**What the task asks**
Looking at the entries below, state how many lines contain the word "Identify". Give the number alone.

[Dataset records]
*** Begin section ***

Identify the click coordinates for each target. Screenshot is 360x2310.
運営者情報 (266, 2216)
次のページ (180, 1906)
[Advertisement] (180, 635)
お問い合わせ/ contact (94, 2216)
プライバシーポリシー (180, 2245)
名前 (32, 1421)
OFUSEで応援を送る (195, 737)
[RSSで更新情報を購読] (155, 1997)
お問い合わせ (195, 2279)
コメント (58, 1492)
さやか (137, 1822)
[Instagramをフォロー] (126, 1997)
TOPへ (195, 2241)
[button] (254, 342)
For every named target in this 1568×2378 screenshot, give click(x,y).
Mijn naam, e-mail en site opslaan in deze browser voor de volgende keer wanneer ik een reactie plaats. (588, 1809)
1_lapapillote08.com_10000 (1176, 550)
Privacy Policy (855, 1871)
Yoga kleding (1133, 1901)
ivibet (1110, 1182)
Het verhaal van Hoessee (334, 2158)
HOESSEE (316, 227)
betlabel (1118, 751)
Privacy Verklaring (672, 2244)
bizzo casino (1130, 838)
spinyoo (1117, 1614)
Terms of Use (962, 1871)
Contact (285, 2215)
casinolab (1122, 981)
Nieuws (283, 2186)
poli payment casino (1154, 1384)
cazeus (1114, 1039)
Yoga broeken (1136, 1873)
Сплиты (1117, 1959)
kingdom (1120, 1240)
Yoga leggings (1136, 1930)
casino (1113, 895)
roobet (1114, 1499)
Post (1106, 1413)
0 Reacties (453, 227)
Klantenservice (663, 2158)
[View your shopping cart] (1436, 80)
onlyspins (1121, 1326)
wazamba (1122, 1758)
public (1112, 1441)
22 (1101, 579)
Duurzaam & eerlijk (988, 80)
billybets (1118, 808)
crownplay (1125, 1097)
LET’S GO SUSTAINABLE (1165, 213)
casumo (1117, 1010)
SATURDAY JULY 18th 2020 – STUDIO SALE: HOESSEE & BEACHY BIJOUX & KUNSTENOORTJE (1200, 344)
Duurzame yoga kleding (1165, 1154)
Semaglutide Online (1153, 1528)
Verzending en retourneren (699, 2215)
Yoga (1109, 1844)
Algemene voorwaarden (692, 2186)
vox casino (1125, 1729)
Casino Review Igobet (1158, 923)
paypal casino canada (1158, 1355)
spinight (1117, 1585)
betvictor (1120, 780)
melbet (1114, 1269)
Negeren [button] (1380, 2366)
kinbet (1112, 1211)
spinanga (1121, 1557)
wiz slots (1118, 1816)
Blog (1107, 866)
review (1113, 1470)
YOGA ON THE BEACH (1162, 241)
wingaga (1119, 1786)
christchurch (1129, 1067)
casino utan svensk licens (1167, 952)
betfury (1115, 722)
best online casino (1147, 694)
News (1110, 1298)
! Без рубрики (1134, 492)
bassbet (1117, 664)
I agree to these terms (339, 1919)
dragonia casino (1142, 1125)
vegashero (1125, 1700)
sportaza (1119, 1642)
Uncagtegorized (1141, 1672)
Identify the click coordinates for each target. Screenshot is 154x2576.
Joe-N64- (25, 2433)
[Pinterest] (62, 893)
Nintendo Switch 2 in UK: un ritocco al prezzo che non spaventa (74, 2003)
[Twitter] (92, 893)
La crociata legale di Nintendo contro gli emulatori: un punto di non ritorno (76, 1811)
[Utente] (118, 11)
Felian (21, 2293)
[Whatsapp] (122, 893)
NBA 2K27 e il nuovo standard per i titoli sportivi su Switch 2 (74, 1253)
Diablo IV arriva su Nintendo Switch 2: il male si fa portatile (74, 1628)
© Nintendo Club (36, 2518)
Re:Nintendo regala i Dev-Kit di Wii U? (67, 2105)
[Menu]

*** End section ***

**Answer box**
2